Capsid polypeptides of all six types (B1–6) of group B coxsackieviruses were compared by high-resolution gel electrophoresis, and synthesis of protein and RNA in B4- or B5-infected HeLa cells was analyzed. Four polypeptides, VP1–4, were detected in each type. Another polypeptide, VP0, slightly larger than VP1, was also detected in trace amounts in some types. VP1–3 showed different but characteristic molecular weights (VP1, 34,500 to 37,000; VP2, 31,000 to 36,000; VP3, 26,000 to 32,500), and presented well-defined and reproducible differences in electrophoretic mobility. The molecular weight of VP4 ranged from 5,000 to 5,500. VP1 was largest in B2 and B4, smallest in B1, and of intermediate size in the other types.

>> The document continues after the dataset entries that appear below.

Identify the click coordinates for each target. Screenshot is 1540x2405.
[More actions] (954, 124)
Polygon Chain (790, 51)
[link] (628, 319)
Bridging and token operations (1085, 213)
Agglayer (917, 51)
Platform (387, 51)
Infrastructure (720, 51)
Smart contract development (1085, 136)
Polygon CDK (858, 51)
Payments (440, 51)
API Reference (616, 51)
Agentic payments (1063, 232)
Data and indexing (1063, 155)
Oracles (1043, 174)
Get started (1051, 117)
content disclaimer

VP2 was largest in B4 and smallest in B2; VP3 was largest in B5 and B6 and smallest in B4. In B4- or B5-infected HeLa cells, host protein synthesis began to decline after 2 hours postinfection and was less than 20 percent of the control by 6 hours postinfection. Actinomycin D-resistant viral RNA synthesis started at about 2 hours postinfection, peaked by 5 hours, and then declined rapidly. Virus-specific protein synthesis began while host protein synthesis was declining, increased during the ensuing period, and declined in late infection. A number of virus-specific proteins with molecular weights from 23,500 to >92,500 were detected in the host cytoplasm. At least three of these proteins were also present in the nucleus. The kinetics of processing of virus-specific proteins were examined by pulse-chase experiments in B5-infected cells. The relative intensities of [³⁵S]-methionine-labeled polypeptides suggest that a number of smaller, stable chains (MW 23,500 to 38,000) are generated by cleavage of a precursor polypeptide (MW 92,500 to 100,000).